Dataset excerpts: Begin

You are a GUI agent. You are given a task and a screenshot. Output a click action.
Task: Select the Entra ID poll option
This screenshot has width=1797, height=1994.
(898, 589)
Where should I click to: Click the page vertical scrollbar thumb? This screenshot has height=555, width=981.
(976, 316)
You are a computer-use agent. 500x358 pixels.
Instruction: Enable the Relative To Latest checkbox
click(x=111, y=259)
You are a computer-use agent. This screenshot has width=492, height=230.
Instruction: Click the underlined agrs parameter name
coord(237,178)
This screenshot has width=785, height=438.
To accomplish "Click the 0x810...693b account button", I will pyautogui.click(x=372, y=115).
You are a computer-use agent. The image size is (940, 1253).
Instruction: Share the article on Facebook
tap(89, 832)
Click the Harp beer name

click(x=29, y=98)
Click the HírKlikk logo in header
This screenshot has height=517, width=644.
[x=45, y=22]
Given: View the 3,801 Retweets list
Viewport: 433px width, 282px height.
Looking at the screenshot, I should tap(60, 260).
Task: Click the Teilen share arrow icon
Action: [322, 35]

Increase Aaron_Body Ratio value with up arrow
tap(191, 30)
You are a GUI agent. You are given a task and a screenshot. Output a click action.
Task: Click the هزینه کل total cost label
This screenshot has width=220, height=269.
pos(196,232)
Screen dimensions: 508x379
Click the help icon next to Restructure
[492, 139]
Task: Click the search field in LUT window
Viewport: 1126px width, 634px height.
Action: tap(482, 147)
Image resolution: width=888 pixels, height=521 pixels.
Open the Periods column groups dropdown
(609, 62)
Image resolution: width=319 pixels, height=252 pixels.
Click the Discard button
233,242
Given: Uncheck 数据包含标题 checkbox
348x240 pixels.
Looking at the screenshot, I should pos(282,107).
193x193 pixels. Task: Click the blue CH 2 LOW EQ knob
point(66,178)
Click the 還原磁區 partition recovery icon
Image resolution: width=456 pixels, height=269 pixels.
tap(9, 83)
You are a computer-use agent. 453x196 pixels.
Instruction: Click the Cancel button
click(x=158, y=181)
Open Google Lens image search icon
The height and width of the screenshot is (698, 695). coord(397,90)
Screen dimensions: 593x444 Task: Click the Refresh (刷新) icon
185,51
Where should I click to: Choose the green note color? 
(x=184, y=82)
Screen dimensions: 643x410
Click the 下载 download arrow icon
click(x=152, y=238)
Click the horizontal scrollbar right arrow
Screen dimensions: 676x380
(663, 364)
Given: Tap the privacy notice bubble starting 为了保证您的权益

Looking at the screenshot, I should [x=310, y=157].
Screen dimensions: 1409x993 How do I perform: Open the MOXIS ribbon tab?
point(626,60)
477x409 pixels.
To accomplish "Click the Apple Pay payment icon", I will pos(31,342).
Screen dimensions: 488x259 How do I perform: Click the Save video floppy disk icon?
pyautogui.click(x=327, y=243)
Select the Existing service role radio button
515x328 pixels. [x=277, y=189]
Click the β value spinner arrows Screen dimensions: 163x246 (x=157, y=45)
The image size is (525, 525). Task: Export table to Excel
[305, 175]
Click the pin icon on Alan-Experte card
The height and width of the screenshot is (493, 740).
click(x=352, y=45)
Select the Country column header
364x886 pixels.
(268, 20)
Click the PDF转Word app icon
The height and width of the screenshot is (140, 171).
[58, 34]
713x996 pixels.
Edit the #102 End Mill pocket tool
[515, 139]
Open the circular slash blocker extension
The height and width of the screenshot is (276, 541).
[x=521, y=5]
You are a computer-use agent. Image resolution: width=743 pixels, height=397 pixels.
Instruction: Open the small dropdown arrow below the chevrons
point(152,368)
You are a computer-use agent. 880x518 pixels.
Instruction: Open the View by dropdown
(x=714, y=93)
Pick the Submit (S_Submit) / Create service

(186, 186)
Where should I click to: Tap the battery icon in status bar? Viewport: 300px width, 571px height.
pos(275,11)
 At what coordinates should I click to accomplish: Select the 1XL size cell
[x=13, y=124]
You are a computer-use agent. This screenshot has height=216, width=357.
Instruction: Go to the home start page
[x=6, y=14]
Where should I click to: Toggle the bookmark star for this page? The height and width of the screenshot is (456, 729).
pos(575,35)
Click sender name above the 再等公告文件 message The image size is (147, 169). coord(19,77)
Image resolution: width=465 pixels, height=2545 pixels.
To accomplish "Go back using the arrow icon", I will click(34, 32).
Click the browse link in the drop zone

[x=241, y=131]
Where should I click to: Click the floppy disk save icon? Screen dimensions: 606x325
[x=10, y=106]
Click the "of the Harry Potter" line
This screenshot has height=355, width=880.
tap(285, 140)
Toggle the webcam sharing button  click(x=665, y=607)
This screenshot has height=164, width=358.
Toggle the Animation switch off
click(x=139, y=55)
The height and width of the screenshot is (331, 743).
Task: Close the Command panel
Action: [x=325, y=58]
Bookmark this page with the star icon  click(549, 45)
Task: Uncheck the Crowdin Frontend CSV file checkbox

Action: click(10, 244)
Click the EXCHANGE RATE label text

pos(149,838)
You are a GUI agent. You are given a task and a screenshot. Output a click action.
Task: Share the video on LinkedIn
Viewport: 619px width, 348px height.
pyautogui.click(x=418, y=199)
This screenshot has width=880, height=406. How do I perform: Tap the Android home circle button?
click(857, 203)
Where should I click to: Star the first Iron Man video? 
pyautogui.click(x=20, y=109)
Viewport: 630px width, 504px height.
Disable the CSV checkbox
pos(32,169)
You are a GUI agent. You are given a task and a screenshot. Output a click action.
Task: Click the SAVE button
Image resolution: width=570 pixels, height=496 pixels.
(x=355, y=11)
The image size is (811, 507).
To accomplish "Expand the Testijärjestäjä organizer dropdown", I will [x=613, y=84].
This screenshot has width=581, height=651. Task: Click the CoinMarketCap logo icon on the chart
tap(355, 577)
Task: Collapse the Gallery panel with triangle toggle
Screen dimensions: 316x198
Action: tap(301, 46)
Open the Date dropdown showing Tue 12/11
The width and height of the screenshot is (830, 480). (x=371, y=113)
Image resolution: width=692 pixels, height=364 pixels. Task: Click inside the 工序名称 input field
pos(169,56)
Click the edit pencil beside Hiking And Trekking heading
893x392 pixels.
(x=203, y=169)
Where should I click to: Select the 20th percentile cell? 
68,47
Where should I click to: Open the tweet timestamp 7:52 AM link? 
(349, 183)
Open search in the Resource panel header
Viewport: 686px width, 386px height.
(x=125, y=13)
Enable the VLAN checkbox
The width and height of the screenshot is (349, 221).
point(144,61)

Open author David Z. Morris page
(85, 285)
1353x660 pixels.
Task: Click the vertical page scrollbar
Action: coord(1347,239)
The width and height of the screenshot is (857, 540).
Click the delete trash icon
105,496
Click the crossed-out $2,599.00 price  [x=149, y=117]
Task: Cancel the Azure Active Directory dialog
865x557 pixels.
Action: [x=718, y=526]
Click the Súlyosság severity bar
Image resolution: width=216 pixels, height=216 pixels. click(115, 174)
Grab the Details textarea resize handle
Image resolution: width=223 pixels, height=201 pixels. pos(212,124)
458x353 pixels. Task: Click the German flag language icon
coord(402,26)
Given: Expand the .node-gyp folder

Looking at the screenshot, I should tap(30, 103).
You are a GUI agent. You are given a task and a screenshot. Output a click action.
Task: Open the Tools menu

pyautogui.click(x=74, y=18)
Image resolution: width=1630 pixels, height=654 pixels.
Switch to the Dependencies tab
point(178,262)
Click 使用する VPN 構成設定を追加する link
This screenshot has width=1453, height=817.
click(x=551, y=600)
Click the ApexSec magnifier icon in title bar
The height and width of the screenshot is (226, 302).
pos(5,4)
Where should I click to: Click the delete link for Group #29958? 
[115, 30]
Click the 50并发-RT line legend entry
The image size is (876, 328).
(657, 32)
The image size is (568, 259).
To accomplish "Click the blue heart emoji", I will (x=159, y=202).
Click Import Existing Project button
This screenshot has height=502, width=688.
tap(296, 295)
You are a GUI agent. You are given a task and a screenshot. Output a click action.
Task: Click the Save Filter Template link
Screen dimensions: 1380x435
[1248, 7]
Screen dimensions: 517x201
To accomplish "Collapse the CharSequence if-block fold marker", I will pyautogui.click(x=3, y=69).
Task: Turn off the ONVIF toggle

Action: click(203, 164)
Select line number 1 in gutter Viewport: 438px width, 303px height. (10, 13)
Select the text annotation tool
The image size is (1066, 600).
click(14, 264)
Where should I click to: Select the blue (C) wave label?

Dataset excerpts: End

Your answer must be a copy of every line in the data above that holds the string "Collapse".

Task: Collapse the Gallery panel with triangle toggle
To accomplish "Collapse the CharSequence if-block fold marker", I will pyautogui.click(x=3, y=69).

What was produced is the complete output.